La réponse, aussi rapide que franche laissa place à un silence dans la conversation. Dans le salon, Salida laissa courir son regard dans la pièce, cherchant ses mots.
« – Vous désapprouvez notre union ? Murmura-t-elle, inquiète.
– Non. Il a fait ses choix, j'essaie juste de les comprendre. Je réserve mon avis pour plus tard : il y a plus important pour le moment.
– Je suis d'accord, il faut stopper cette guerre.
– Je parlais de votre santé et de votre maternité, corrigea le scientifique. Manuel s'inquiète beaucoup, je l'ai senti dans sa voix lorsque nous nous sommes parlé. Sa... Paternité entre-autre, il a peur de ne pas être à la hauteur.
– Je suis persuadée qu'il fera un père fantastique.
– Je pense aussi qu'il devrait y arriver.
– Merci monsieur Ferreira, murmura-t-elle. Merci de me laisser une chance.
– Oui, ... On verra. Je vous demanderai seulement de ne pas jouer avec ses sentiments, ça, je ne vous le pardonnerai pas. Ma femme encore moins, elle a déjà du mal à vous accepter.

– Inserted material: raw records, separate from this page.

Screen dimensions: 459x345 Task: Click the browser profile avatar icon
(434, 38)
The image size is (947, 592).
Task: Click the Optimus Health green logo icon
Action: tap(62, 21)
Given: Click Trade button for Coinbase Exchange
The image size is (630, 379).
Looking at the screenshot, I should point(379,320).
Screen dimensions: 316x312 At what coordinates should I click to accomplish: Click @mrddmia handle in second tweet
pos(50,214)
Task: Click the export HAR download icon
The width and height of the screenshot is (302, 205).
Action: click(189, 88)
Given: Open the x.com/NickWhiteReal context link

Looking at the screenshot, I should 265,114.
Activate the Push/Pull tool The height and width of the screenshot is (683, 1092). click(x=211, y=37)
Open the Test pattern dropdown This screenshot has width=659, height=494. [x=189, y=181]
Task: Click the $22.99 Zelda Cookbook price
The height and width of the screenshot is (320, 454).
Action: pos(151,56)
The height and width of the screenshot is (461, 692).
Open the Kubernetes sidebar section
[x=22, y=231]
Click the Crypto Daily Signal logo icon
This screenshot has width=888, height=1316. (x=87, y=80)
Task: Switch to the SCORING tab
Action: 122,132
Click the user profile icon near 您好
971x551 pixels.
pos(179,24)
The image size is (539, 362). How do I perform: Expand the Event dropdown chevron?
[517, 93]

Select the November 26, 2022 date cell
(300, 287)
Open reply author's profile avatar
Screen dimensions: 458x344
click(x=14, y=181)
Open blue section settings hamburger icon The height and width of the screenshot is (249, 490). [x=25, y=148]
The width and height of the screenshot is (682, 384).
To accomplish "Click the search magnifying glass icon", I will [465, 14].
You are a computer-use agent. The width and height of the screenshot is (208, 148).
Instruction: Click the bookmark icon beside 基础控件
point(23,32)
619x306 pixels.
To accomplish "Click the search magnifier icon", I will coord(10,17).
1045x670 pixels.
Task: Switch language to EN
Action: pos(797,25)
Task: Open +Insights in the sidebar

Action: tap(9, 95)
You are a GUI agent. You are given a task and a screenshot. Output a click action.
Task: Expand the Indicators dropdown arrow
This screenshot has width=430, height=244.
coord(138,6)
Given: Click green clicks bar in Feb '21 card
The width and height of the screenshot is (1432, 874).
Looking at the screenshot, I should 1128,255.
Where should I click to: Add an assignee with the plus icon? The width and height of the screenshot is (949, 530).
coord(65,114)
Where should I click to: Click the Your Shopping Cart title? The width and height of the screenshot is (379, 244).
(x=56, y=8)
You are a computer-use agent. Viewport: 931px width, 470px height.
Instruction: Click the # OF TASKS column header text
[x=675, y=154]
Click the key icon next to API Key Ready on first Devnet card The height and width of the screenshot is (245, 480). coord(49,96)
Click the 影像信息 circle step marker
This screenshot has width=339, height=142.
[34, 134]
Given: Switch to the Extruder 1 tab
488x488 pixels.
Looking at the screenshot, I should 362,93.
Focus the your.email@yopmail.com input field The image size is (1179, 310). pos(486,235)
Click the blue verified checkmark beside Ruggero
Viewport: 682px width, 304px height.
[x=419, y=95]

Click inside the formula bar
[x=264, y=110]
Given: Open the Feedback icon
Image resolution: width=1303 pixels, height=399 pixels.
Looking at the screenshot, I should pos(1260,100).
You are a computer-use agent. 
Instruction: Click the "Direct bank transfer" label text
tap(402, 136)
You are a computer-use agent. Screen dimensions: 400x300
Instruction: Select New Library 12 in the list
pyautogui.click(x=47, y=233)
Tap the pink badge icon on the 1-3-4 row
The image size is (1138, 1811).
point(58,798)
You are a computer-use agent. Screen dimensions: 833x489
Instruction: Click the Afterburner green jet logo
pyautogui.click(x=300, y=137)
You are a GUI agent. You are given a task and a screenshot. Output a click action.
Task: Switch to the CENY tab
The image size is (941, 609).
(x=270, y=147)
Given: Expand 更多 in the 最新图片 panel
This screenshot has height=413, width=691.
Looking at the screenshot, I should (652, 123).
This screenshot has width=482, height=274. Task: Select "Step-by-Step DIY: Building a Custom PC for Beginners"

– C'est ce que m'a dit Manuel. Elle était dans une immense colère quand elle l'a appris... Pourrais-je lui parler ?
– Euh... C'est peut-être un peu tôt pour ça. Vous ne la verriez pas sous son meilleur jour.
– Comment a-t-elle réagit quand Manuel est sorti avec Marilyn ?
– Comme avec toi : Mal. C'était une militaire qui emmenait son fils sur les champs de batailles. Autant dire qu'il y a eut quelques crises à la maison. Les performances de Manuel n'ont pas aidés non plus : elle a fini à l'hôpital pour un malaise.
– Et vous ? Demanda la Reine.
– Je ne me mêle pas des histoires de cœur de mon fils. La vie est assez courte comme ça pour ne pas en profiter un peu. Alors je le laisse faire ce qu'il veut de ce côté-là. Pour en revenir à votre sujet, une relation avec une chimère est une nouveauté trop récente encore pour savoir où cela mènera. J'espère juste que vous vous êtes préparés à entrer en terrain inconnu car vous devrez faire face à des épreuves que personne n'a encore traversé. Je n'aurais qu'un seul conseil à vous donner : affrontez les problèmes ensembles. Vous ne serez pas trop de deux pour les traiter. Ha ? Je vais devoir me remettre au travail, je suis heureux d'avoir pu parler avec vous, nous reprendrons cette discussion plus tard. Cela vous va ?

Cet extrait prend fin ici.